The global firm cited “heightened uncertainty” and “inflamed political tensions” as reasons behind the economic turbulence in the country, both likely to jeopardise its economy and creditworthiness.
“There is a risk of a material deterioration from domestic political stability, with downside risks for economic outcomes and creditworthiness. There is high uncertainty over how the risks resulting from the military coup evolve over the short term and the eventual pathway to a peaceful political transition,” the firm said in a press release.
“The fact that Fitch’s rating of the country is negative means that the firm’s rating could be cut down even further than this,” said former president of the American Chamber of Commerce in Cairo, Gamal Moharram.

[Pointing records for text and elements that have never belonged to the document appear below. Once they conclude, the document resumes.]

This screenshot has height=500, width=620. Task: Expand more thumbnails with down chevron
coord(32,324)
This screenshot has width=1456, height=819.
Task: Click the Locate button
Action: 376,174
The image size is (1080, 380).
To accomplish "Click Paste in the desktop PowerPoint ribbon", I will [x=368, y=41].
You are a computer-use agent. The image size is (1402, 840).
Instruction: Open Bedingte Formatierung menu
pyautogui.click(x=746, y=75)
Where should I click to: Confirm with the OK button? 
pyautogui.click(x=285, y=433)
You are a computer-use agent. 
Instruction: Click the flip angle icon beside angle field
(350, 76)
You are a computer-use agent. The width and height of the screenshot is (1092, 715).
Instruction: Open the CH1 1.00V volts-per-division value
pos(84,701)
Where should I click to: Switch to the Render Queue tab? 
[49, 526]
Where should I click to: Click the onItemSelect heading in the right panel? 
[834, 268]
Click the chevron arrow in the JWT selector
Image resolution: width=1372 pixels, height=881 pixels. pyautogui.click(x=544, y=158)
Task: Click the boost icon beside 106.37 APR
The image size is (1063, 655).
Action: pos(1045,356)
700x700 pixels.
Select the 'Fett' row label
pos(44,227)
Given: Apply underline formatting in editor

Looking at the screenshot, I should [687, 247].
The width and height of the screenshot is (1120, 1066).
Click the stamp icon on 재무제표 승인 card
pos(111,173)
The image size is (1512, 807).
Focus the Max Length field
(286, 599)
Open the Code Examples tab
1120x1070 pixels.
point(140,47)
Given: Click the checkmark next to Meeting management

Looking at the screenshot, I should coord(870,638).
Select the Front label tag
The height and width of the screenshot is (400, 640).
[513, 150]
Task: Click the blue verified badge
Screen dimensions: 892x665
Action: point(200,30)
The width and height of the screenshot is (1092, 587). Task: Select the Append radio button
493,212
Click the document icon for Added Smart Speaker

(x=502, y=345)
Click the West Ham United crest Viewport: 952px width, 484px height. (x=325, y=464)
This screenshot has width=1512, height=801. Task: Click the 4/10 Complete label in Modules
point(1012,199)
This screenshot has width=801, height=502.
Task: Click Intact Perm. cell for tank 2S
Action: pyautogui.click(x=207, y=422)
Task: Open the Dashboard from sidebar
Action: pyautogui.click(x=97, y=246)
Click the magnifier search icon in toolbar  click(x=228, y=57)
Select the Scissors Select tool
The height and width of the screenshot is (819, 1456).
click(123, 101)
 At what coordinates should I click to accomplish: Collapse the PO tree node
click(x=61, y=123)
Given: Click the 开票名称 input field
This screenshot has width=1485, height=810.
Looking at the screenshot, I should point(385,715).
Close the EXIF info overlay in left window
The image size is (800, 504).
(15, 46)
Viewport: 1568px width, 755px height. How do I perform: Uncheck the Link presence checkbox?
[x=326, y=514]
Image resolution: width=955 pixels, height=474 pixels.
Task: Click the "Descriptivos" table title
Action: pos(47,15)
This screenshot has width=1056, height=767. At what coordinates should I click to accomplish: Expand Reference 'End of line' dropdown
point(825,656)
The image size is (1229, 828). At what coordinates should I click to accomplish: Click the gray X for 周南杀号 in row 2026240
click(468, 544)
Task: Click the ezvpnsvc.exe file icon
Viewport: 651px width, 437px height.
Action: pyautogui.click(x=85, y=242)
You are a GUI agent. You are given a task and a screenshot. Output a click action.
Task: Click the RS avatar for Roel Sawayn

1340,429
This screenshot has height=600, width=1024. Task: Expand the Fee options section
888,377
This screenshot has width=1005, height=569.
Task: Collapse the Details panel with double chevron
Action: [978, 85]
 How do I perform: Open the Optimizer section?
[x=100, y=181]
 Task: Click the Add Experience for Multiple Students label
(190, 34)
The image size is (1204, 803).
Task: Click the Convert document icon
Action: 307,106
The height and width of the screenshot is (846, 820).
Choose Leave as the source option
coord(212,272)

Both ratings are non-investment grade or “junk” ratings, six notches below investment grade.
“Whether we can look at this and say it’s alarming or not, Egypt has been in a junk status for a while now, and it should have alarmed us long ago, not now,” said Moharram in reference to ratings cuts earlier this year.
In March, Moody’s cut Egypt’s credit rating by one notch from B3 to Caa1, which it said meant it now sees nearly a 10% chance of Egypt defaulting on its debt over the next year, and slightly less than a 40% chance of a default within five years.
It was Moody’s sixth downgrade of the country since January 2011, at the height of the uprising that toppled Mubarak.
Moharram stated that despite the negative economic consequences that come with these ratings, the challenge now lies in the hands of interim President Adly Mansour and the future government, and what they’re likely to offer to address and salvage the economic crisis.
“Egypt’s fiscal position is worrying, and the deficit is widening as we speak with no one attempting to find solutions for it, so it is really about what is to be done now,” he added.
Fitch’s release also stated that the current political scene may impede Egypt from implementing its fiscal and structural reforms, necessary to secure the proposed $4.8bn International Monetary Fund loan package.
Egypt’s economy plunged into a deep crisis following the January 25th Revolution, as the cash-strapped government continues to grapple to this day with dwindling tourism, sliding foreign currency reserves and a soaring budget deficit amid continued protests.